(Item coordinate data)
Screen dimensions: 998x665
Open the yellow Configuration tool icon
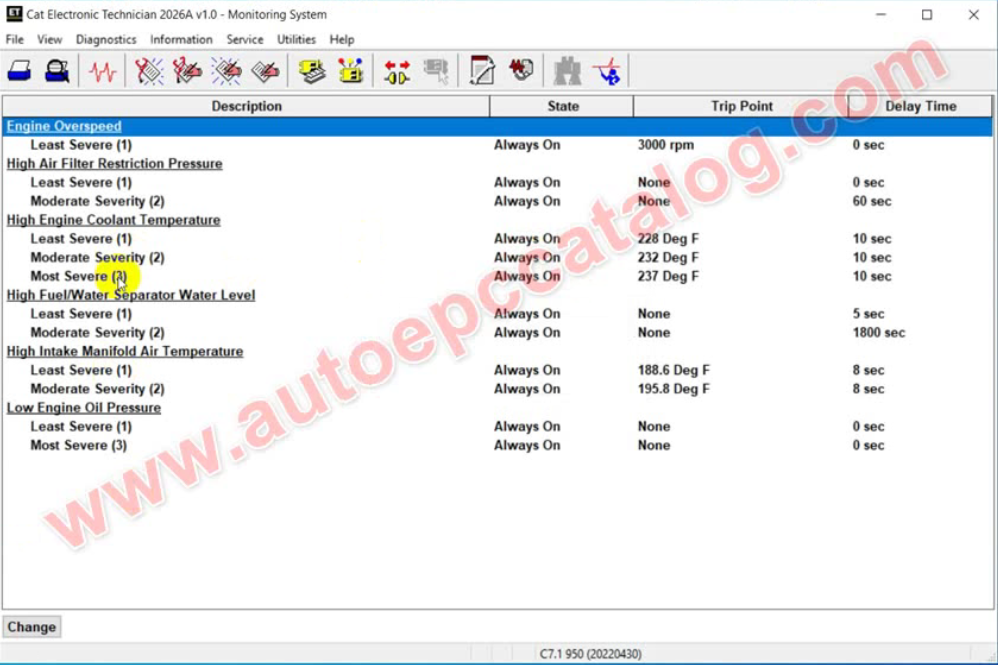(350, 71)
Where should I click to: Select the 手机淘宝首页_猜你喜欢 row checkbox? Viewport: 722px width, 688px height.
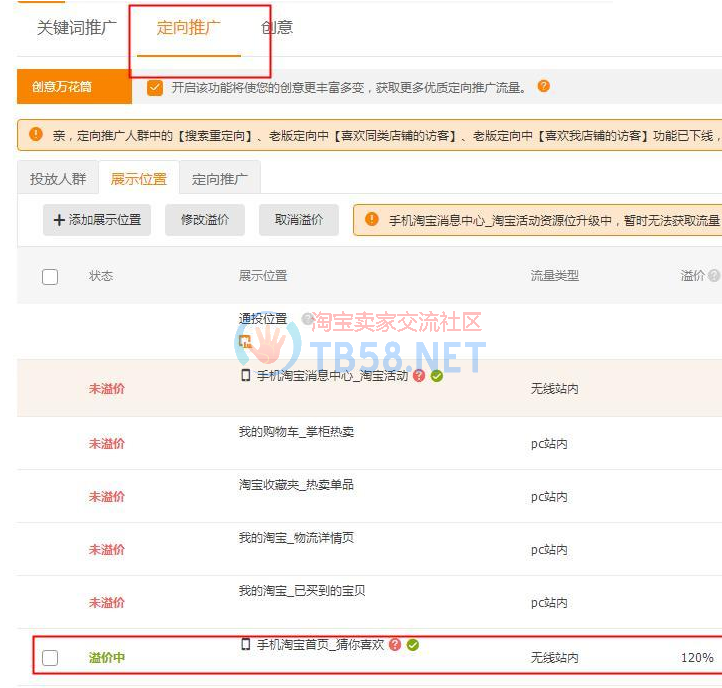(50, 658)
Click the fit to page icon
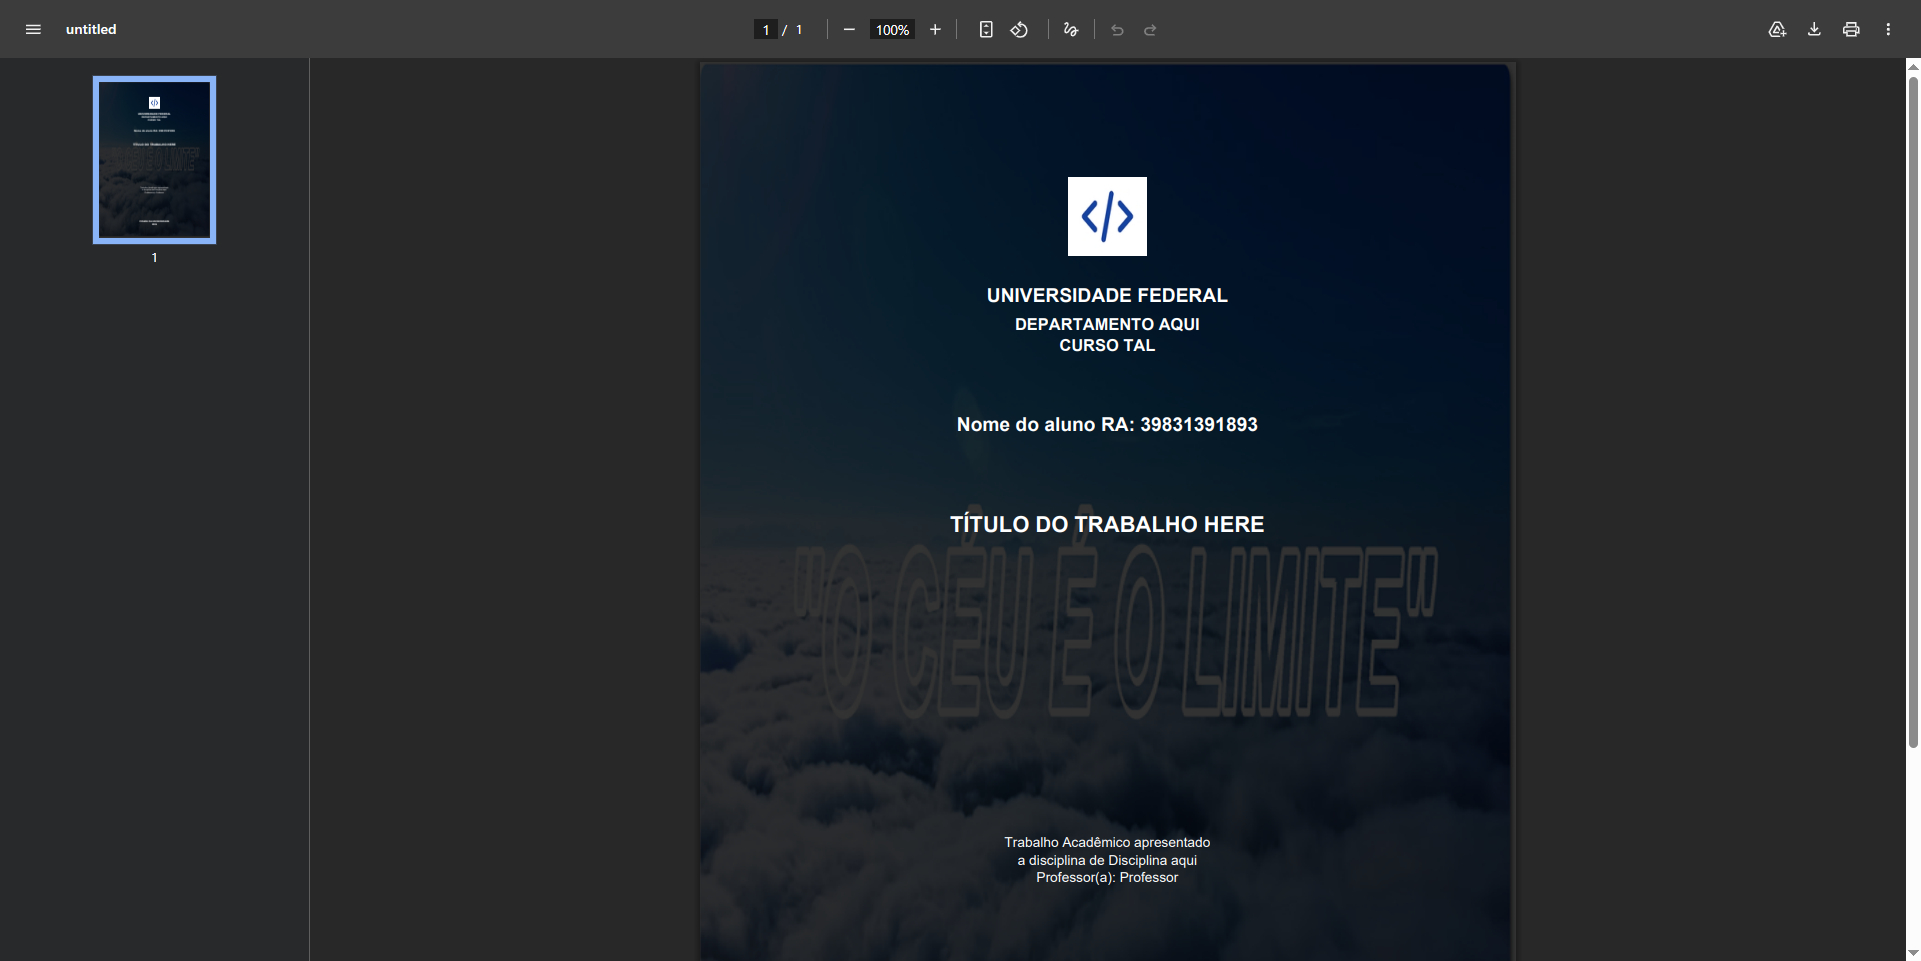Image resolution: width=1921 pixels, height=961 pixels. [x=986, y=30]
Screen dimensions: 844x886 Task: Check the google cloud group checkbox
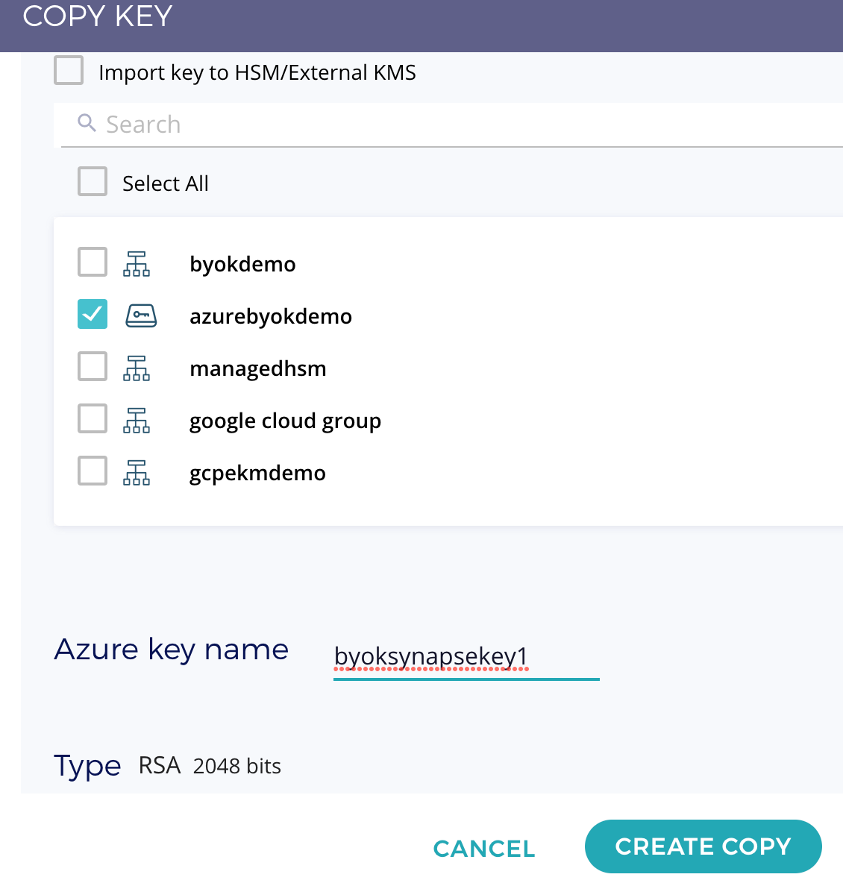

Given task:
Print each line of the records above without any change, and leave the pictures out.

Complete answer:
Screen dimensions: 998x665
Open the yellow Configuration tool icon
(350, 71)
Where should I click to: Select the 手机淘宝首页_猜你喜欢 row checkbox? Viewport: 722px width, 688px height.
(50, 658)
Click the fit to page icon
Image resolution: width=1921 pixels, height=961 pixels. [x=986, y=30]
Screen dimensions: 844x886 Task: Check the google cloud group checkbox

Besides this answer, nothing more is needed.